Darbyshire, who moved to the United States in 1949, spent one month in the care of Inland Regional before he passed. It was a short stay, but a memorable one.
“Ronald was a very impressive person,” Rominu recalled. “He was very proud of his background, being from England, and he enjoyed talking about it, even though by the time we started treating him he was in a little bit of pain.”
Darbyshire, who was very athletic most of his life, was serious about never wanting to visit doctors, regardless of his condition.
“That’s absolutely true,” Rominu said. “One time, one of our doctors had to go out and see him in the car, because he wouldn’t come inside.”
Rominu, who is not a doctor, originally worked in the printing business. He opened his assisted care facilities and hospice after struggling to care for a family member at home and realized there was a need for a different approach to hospice care.
The average hospice stay in the United States is roughly two weeks, but Rominu believes the process should be longer, with the patient’s family receiving more counseling and playing major role in deciding what treatment should be administered.
In short, Rominu believes hospices should be doing more to assist the survivors, and Zuppan’s ordeal with her father is a good example of what he’s talking about.
“The situation was so difficult that she had no idea what to do,” Rominu said. “Losing a loved one is never easy, but if a hospice had been there for her earlier, I think the experience would have been a little easier for her to cope with.”
Zuppan, who worked at Loma Linda University Medical Center, said she immediately felt comfortable with Rominu, calling him more “family driven” than other hospice officials she dealt with.
“Florin’s people were off the charts,” Zuppan said, “If Dad was in pain, they immediately made adjustments to help him out.
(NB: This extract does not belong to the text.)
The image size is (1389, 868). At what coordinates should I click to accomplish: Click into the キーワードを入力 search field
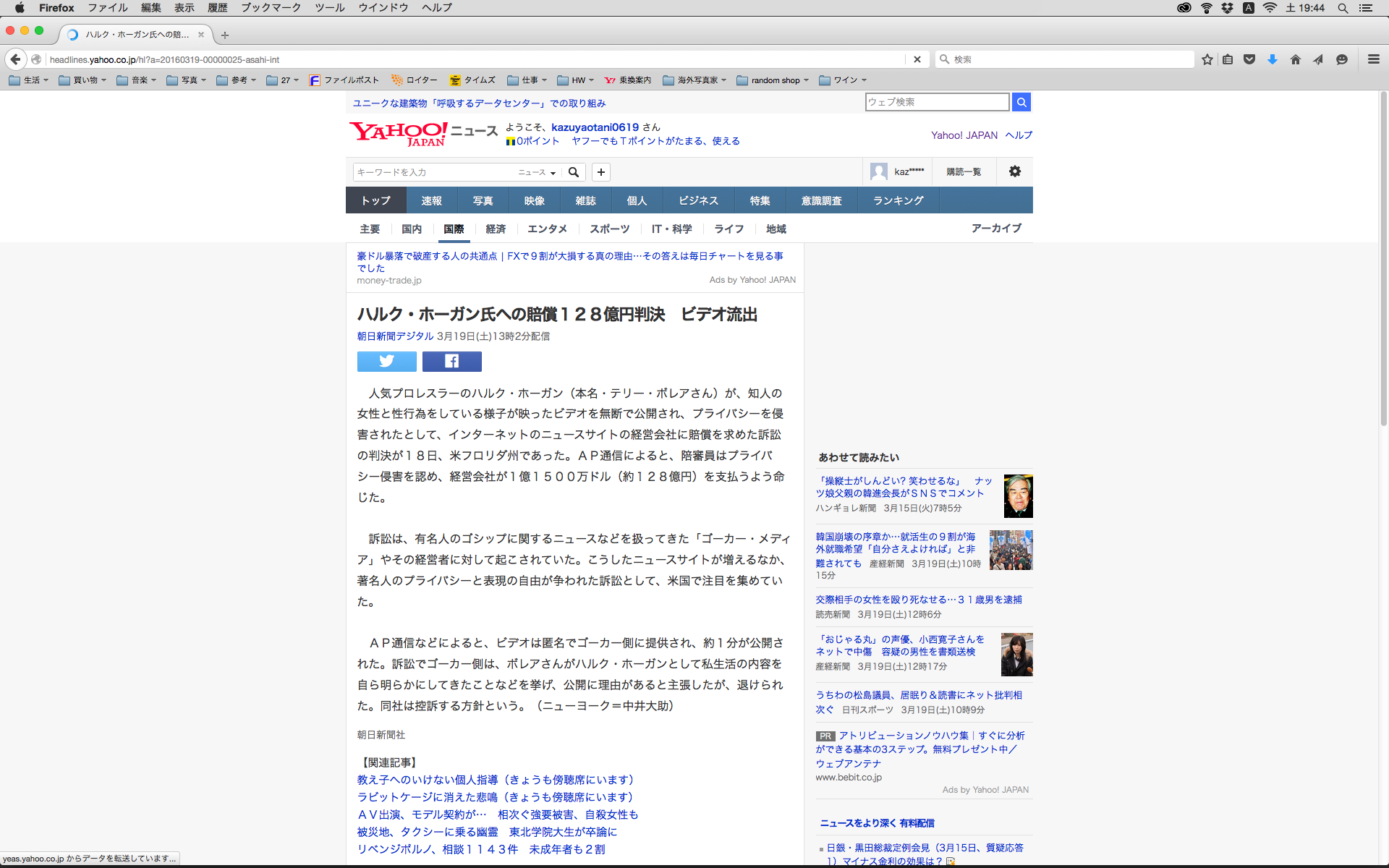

Whatever it was, they would take care of it right away. I used to get phone calls from the nurses all the time, which was good because it made me feel like I was part of the treatment.”
Sometimes, the treatment took on a personal touch.
“Dad was very musical, and sometimes one of the staff would come in and play guitar for him,” Zuppan said. “He loved that.”
Rominu is trying to persuade others in the hospice industry that the business needs to make major changes in how it does business, particularly making hospice care more about the patient’s family, He knows it will not be an easy task.
“People think one or two weeks when they hear ‘hospice,’ and that’s a misconception,” Rominu said. “We have to change people’s minds, and that’s going to take time.”